MIRI recently blogged about the workshop paper that I presented at AAAI.
My abstract:
Hypothetical “value learning” AIs learn human values and then try to act according to those values. The design of such AIs, however, is hampered by the fact that there exists no satisfactory definition of what exactly human values are. After arguing that the standard concept of preference is insufficient as a definition, I draw on reinforcement learning theory, emotion research, and moral psychology to offer an alternative definition. In this definition, human values are conceptualized as mental representations that encode the brain’s value function (in the reinforcement learning sense) by being imbued with a context-sensitive affective gloss. I finish with a discussion of the implications that this hypothesis has on the design of value learners.
Their summary:
Economic treatments of agency standardly assume that preferences encode some consistent ordering over world-states revealed in agents’ choices. Real-world preferences, however, have structure that is not always captured in economic models. A person can have conflicting preferences about whether to study for an exam, for example, and the choice they end up making may depend on complex, context-sensitive psychological dynamics, rather than on a simple comparison of two numbers representing how much one wants to study or not study.

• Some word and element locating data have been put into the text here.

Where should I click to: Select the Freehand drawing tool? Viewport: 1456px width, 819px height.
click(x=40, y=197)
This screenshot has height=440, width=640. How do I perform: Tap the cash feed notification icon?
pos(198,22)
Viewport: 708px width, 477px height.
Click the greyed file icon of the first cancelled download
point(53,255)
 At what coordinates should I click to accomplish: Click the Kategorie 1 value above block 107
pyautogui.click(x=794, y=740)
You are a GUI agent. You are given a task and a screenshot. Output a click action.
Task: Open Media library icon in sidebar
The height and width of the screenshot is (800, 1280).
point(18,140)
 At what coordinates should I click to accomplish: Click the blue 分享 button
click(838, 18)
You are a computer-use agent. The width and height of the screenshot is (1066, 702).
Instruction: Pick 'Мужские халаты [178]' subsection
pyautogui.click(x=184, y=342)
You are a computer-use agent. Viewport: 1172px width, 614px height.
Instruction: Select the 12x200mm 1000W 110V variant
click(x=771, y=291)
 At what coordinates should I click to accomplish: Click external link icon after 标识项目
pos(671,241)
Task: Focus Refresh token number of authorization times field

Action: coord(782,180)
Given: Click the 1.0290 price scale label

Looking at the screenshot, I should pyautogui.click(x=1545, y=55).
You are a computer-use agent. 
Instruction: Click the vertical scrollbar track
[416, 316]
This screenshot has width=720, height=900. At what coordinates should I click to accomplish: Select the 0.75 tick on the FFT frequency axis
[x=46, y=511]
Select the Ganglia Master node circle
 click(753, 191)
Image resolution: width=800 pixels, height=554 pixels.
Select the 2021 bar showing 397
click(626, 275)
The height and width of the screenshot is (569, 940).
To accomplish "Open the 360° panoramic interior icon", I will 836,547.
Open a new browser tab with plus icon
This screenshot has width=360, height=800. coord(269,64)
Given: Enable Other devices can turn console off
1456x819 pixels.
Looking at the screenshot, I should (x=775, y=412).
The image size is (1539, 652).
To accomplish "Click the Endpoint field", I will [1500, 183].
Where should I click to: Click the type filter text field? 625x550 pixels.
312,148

Sotala argues that our preferences are better understood in terms of evolutionary theory and reinforcement learning. Humans evolved to pursue activities that are likely to lead to certain outcomes — outcomes that tended to improve our ancestors’ fitness. We prefer those outcomes, even if they no longer actually maximize fitness; and we also prefer events that we have learned tend to produce such outcomes.
Affect and emotion, on Sotala’s account, psychologically mediate our preferences. We enjoy and desire states that are highly rewarding in our evolved reward function. Over time, we also learn to enjoy and desire states that seem likely to lead to high-reward states. On this view, our preferences function to group together events that lead on expectation to similarly rewarding outcomes for similar reasons; and over our lifetimes we come to inherently value states that lead to high reward, instead of just valuing such states instrumentally. Rather than directly mapping onto our rewards, our preferences map onto our expectation of rewards.
Sotala proposes that value learning systems informed by this model of human psychology could more reliably reconstruct human values. On this model, for example, we can expect human preferences to change as we find new ways to move toward high-reward states. New experiences can change which states my emotions categorize as “likely to lead to reward,” and they can thereby modify which states I enjoy and desire. Value learning systems that take these facts about humans’ psychological dynamics into account may be better equipped to take our likely future preferences into account, rather than optimizing for our current preferences alone.
Would be curious to hear whether anyone here has any thoughts. This is basically a "putting rough ideas together and seeing if they make any sense" kind of paper, aimed at clarifying the hypothesis and seeing whether others kind find any obvious holes in it, rather than being at the stage of a serious scientific theory yet.
So to first note a few things:
Those things said, your final step does sound reasonably close to the kind of thing I was thinking of. We can look at some particular individual, note that a combination of the surrounding culture and their own sexuality made them try out flirting and dancing and find both rewarding, and then come to value those things for their own sake. And conclude that their ideal future would probably be likely to include fair amounts of both.
Though of course there are also all kinds of questions about, for example, exactly how rewarding and enjoyable do they find those things. Maybe someone feels positive about the concept of being the kind of person who'd enjoy dance, but isn't actually the kind of person who'd enjoy dance. Resolving that kind of a conflict would probably either mean helping them to learn to enjoy dance, or to help them give up the ideal of needing to be that kind of a person. The correct action would depend on exactly how deeply their reasons for not enjoying dance ran, and on what their other values were.
Also it's possible that upon an examination of the person's psychology, the AI would conclude that while they did enjoy flirting and dance, there were other things that they would enjoy more - either right now, or given enough time and effort. The AI might then work to create a situation where they could focus more on those more rewarding things.
Now with these kinds of questions there is the issue of exactly what kinds of interventions are allowed by the AI. After all, the most effective way of making somebody have maximally rewarding experiences would be to rewire their brain to always receive maximal reward. Here's where I take a page of Paul Christiano's book and his suggestion of approval-directed agents, and propose that the AI is only allowed to do the kinds of things to the human that the human's current values would approve of. So if the human doesn't want to have their brain rewired, but is okay with the AI suggesting new kinds of activities that they might enjoy, then that's what happens. (Of course, "only doing the kinds of things that the human's current values would approve of" is really vague and hand-wavy at this point, and would need to be defined a lot better.)